From: Limonciello, Mario
Date: Mon Oct 05 2020 - 12:11:31 EST


> 2020. október 5., hétfő 14:58 keltezéssel, Limonciello, Mario írta:
> > > On modern systems CPU/GPU/... performance is often dynamically
> configurable
> > > in the form of e.g. variable clock-speeds and TPD. The performance is
> often
> > > automatically adjusted to the load by some automatic-mechanism (which may
> > > very well live outside the kernel).
> > > These auto performance-adjustment mechanisms often can be configured with
> > > one of several performance-profiles, with either a bias towards low-power
> > > consumption (and cool and quiet) or towards performance (and higher power
> > > consumption and thermals).
> > > Introduce a new performance_profile class/sysfs API which offers a generic
> > > API for selecting the performance-profile of these automatic-mechanisms.
> >
> > If introducing an API for this - let me ask the question, why even let each
> > driver offer a class interface and userspace need to change "each" driver's
> > performance setting?
> >
> > I would think that you could just offer something kernel-wide like
> > /sys/power/performance-profile
> >
> > Userspace can read and write to a single file. All drivers can get notified
> > on this sysfs file changing.
> >
>
> That makes sense, in my opinion, from the regular user's perspective:
> one switch to rule them all, no fuss. However, I don't think that scales well.
> What if the hypothetical users wants to run a CPU-heavy workload, and thus
> wants
> to put the GPU into "low-power" mode and the CPU into "performance" mode? What
> if
> the users wants to put one GPU into "low-power" mode, but the other one into
> "performance"? With the current specification, the user's needs could be
> easily
> satisfied. I don't see how that's possible with a single switch. Nonetheless,
> I think
> that a single global switch *in addition* to the class devices could possibly
> simplify the userspace-kernel interaction for most users.
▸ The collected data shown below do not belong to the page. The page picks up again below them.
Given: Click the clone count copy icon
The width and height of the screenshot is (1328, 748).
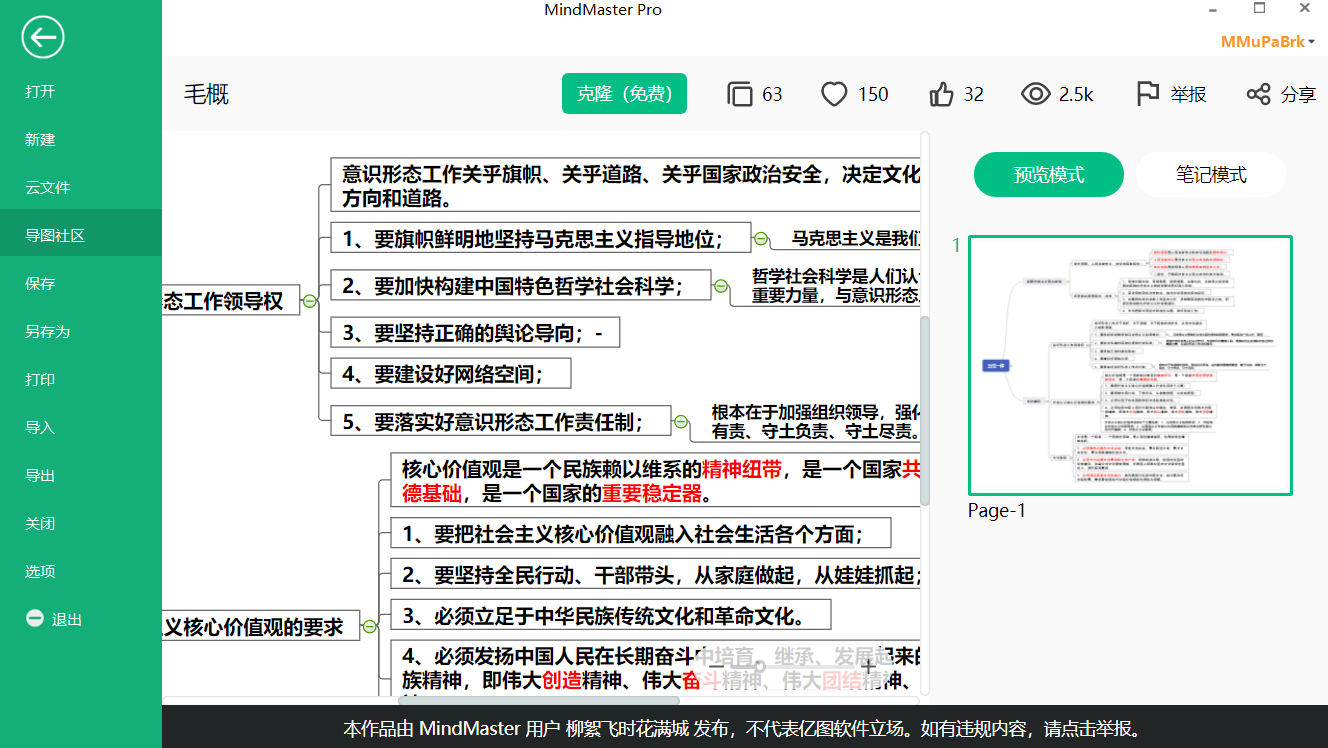Looking at the screenshot, I should tap(739, 94).
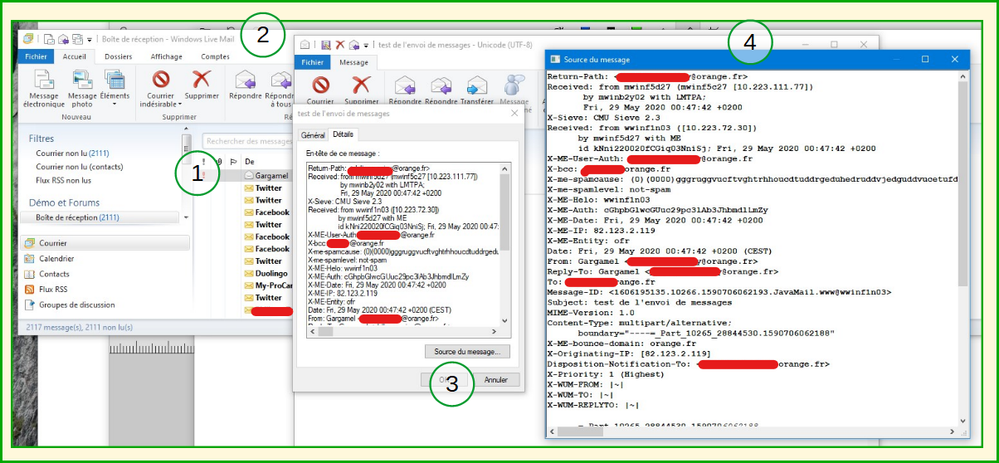Expand the Éléments dropdown in the ribbon
Viewport: 999px width, 463px height.
116,103
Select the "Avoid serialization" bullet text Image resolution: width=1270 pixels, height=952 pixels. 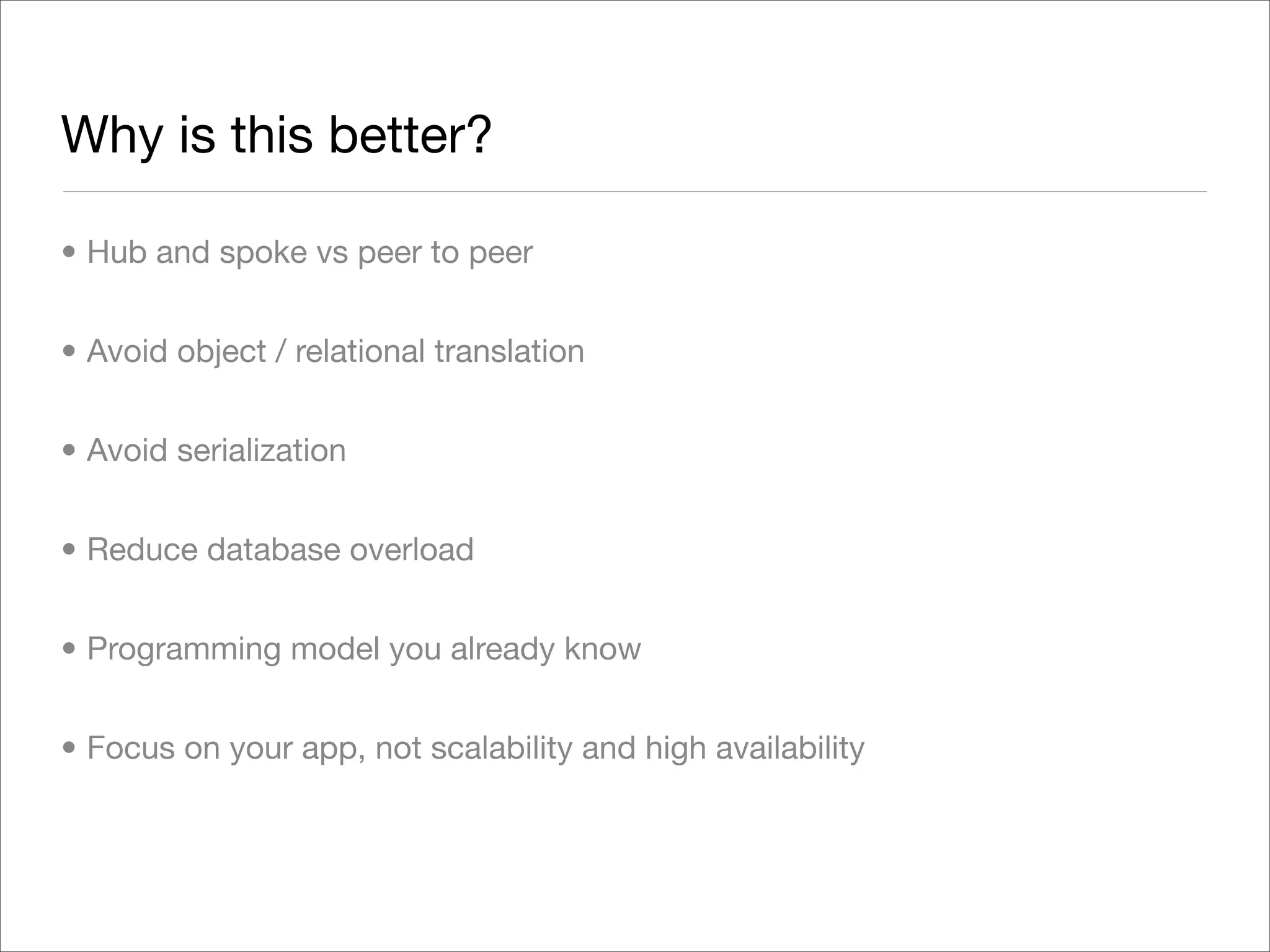[216, 451]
I think that the moment you represent a platform/system device as a switch you
lose the ability to set different policies for other types of devices separately.

What if using the platform/system device actually /also/ orchestrates changes to
those other devices you mention? Then it becomes an order of events problem, or
worse a problem where one switch shows "wrong" value.

>
>
> > The systems that react in firmware (such as the two that prompted
> > this discussion) can change at that time. It leaves the possibility for a
> > more open kernel implementation that can do the same thing though too by
> > directly modifying device registers instead of ACPI devices.
> >
>
> Excuse my ignorance, but I don't really see why this interface would be tied
> to
> ACPI devices? Why is it not possible to write a driver that implements this
> interface
> and directly modifies device registers? Am I missing something obvious here?
>

When implemented for the two vendors mentioned here, it would be using a
proprietary "firmware API" implemented by those two vendors. For example write
arguments (0x1, 0x2) to ACPI-WMI method WMFT and it will cause firmware to coordinate
using undisclosed protocol to affect the platform changes desirable.

This is different in my mind from "kernel writes to a specific register" to set
power properties of a specific device.